My own father, capitalizing on this title, frequently introduced my mother as his first wife as a joke. The joke was that he could get rid of her any time he pleased and go looking for a second wife. (They were married for 62 years.)
The title of Browning's poem is very appropriate because he is referring to his murdered wife while shopping for a new wife in front of the duchess' portrait. The poem develops and the reader chillingly implies that the duke gave the duchess "commands;/ Then all smiles stopped together;" in other words, he killed his wife or ordered her to be killed by someone else.
The duke accuses his dead wife of flirting with any "officious fool" whom offered her "cherries" while she rode around on a white horse. This could be contrasting innocence (white) and sexuality (red). He further explains that she "thanked men," implying her sexual prowess with many.
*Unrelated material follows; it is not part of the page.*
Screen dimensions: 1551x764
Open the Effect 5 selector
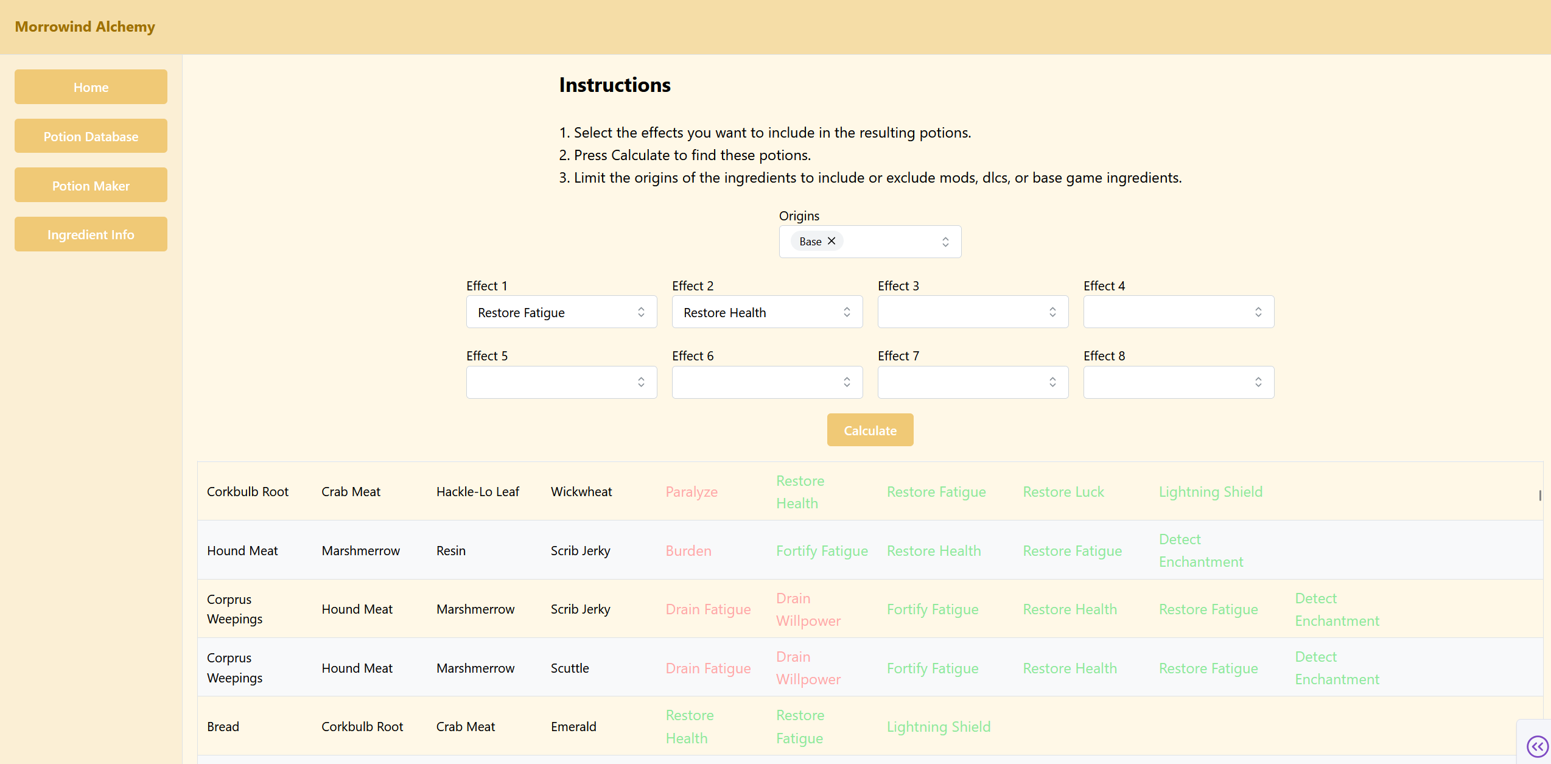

The Duke didn't believe that his wife was faithful, and he probably doesn't believe that beautiful women can be faithful.
In fact, the Duke believes that women are "object(s)" like his prized bronze artwork of "Neptune taming a sea-horse." The Duke is comparing women to both valuable art and a horse that needs to be broken. He hopes that his new wife will have a nice dowry like his first wife.
His objectified-female sentiments are obvious in that he adores the portrait more than the person the portrait represents. He sarcastically boasts "I call that piece a wonder, now" at the beginning of the poem. The piece is the portrait of the duchess, but also refers to her after death. She is appreciated as art post-humous, but not appreciated while living.